AFFIRMED AND REMANDED WITH INSTRUCTIONS.

Bradley R. Burget, District Attorney Seventh Judicial District Court 4001 Carter St., Suite 9 Vidalia, LA 71373 (318) 336-5526 Counsel for Appellee: State of Louisiana

Ann S. Siddall First Assistant District Attorney Seventh Judicial District Court 4001 Carter St., Suite 9 Vidalia, LA 71373 (318) 336-5526 Counsel for Appellee: State of Louisiana Paula C. Marx Louisiana Appellate Project P. O. Box 80006 Lafayette, LA 70598-0006 (337) 991-9757 Counsel for Defendant/Appellant: Ricardo K. Dukes GREMILLION, Judge.

Defendant, Ricardo K. Dukes, was initially charged by bill of information with

manslaughter, a violation of La.R.S. 14:31. He was later indicted by a grand jury

with second degree murder, a violation of La.R.S. 14:30.1. Pursuant to a plea

agreement, Defendant pled guilty to the amended charge of manslaughter. Defendant

was sentenced to serve twenty-five years at hard labor, with credit for time served.

Following a hearing, Defendant’s pro se motion to reconsider sentence was denied.

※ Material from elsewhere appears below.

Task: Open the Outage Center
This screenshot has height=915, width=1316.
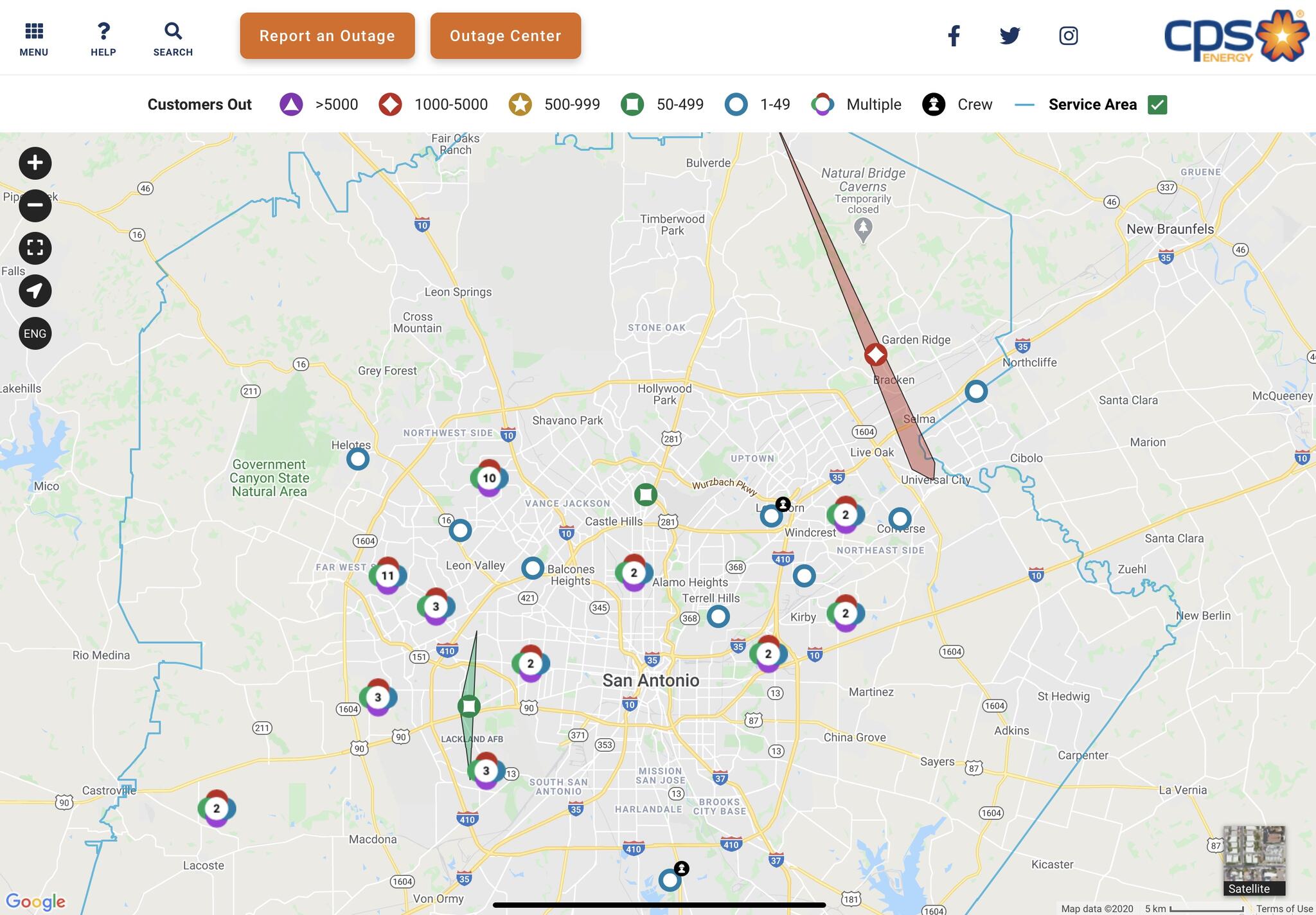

Defendant now appeals asserting that his sentence is excessive. Defendant’s sentence

is affirmed, however, we remand with instructions consistent with this opinion.

FACTS

The State set forth the following facts as a basis for Defendant’s guilty plea:

[O]n April 2nd of ‘08 the victim, Mr. Holmes, and the defendant were at the home of Carolyn Williams on John Dale Drive in Vidalia. At some point a disagreement began between Mr. Holmes and Mr. Dukes. The disagreement resulted, apparently, from what we can determine, in some pushing and shoving. We’re not sure. Mr. Homes [sic] entered into the bathroom. Mr. Dukes followed him into the bathroom. A knife, I’m going to use word, fight, occurred. Mr. Holmes suffered, in addition to a number of defensive wounds, suffered two separately, equally fatal stab wounds to the chest. Mr. Dukes had no wounds on him, no defensive wounds whatsoever. He left. Mr. Holmes expired shortly thereafter on the bathroom floor.

ERRORS PATENT

In accordance with La.Code Crim.P. art. 920, all appeals are reviewed for

errors patent on the face of the record. After reviewing the record, we find there is

one error patent.

The sentencing minutes state that the trial court informed Defendant that

“he/she has Two (2) years to file for POST CONVICTION RELIEF from the date this

conviction becomes final.” According to the sentencing transcript, however, the trial

1 court erroneously advised Defendant stating in pertinent part (emphasis added):

THE COURT:

All right, now that you’ve been sentenced, the Court will advise you that you have the right to appeal from the sentence and judgment of this Court.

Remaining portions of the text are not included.